Soundtracks to Percy Jackson films
| Title | U.S. release date | Length | Composer(s) | Label |
|---|---|---|---|---|
| Percy Jackson & the Olympians: The Lightning Thief (Original Motion Picture Soundtrack) | February 5, 2010 | 59:07 | Christophe Beck | ABKCO |
| Percy Jackson: Sea of Monsters (Original Motion Picture Soundtrack) | August 6, 2013 | 1:08:54 | Andrew Lockington | Sony Classical |

==Reboot==

The rights to the Percy Jackson novels were transferred to Disney following its acquisition of 21st Century Fox in 2019. In May 2020, Riordan announced that Disney would be producing a live-action television series following the story of the series, with the first season adapting The Lightning Thief.

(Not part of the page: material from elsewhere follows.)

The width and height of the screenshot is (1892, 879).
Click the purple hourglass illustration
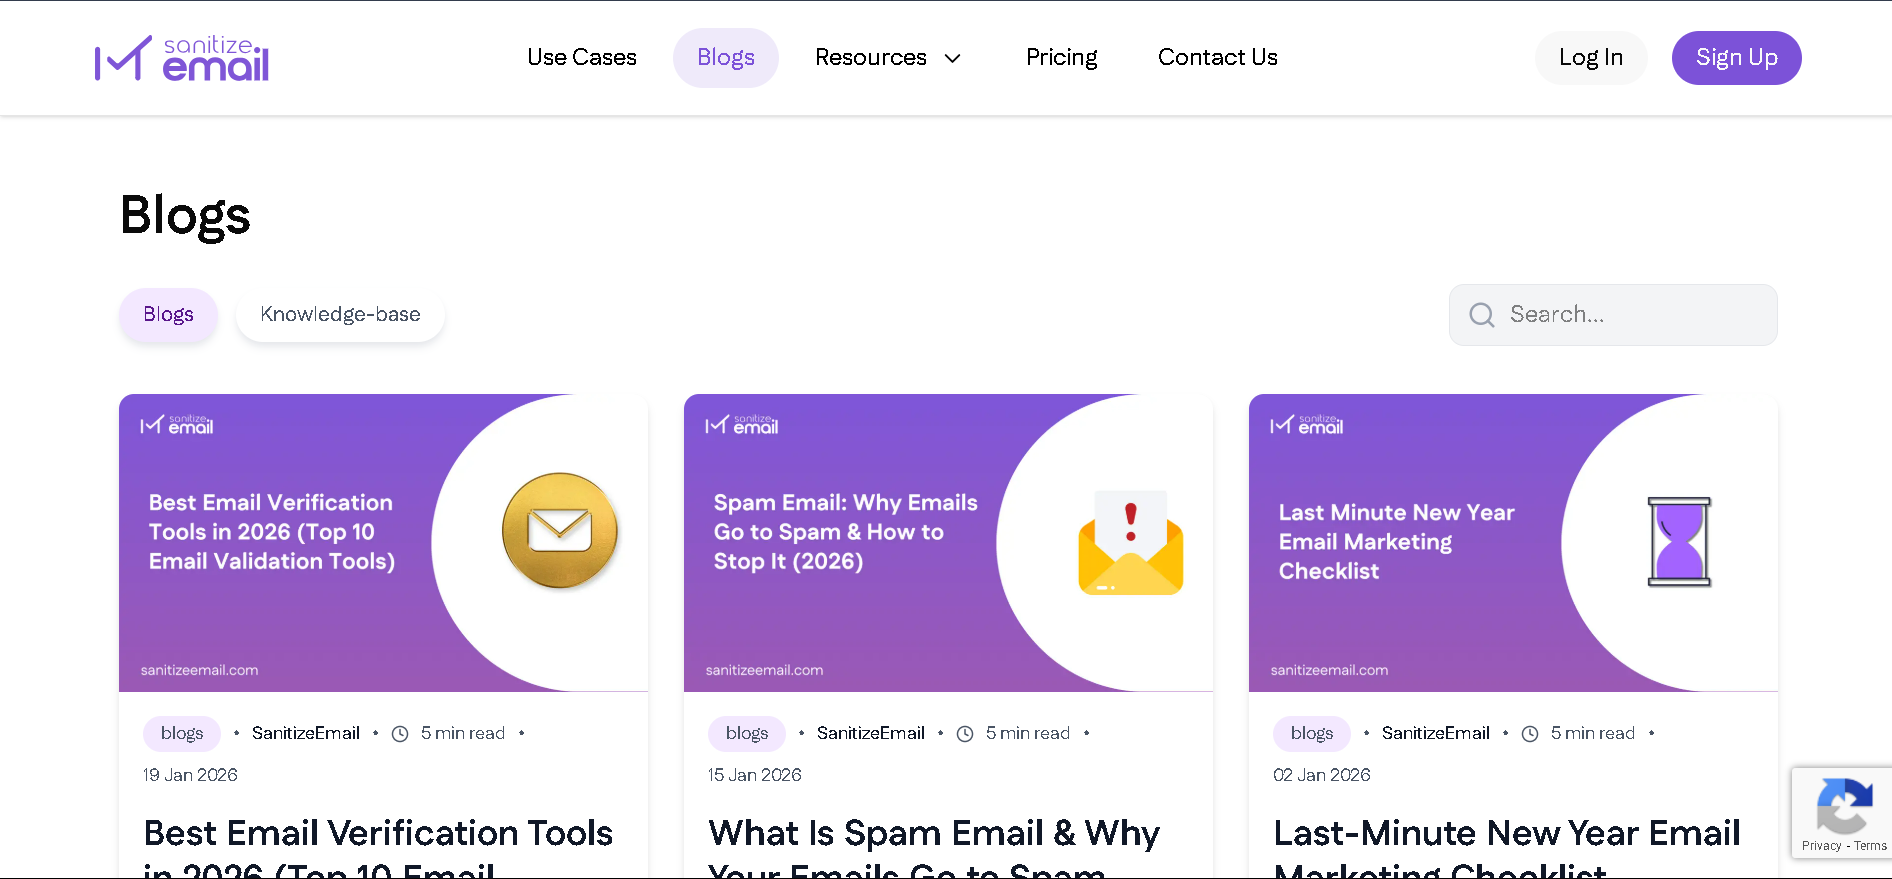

Riordan also confirmed that he, along with his wife Becky, would be involved in the development of the series, a significant departure from the film series, in which Riordan was mostly shut out of the filmmaking process. The series was greenlit in January 2022, began production in June 2022, and premiered on Disney+ on December 19, 2023.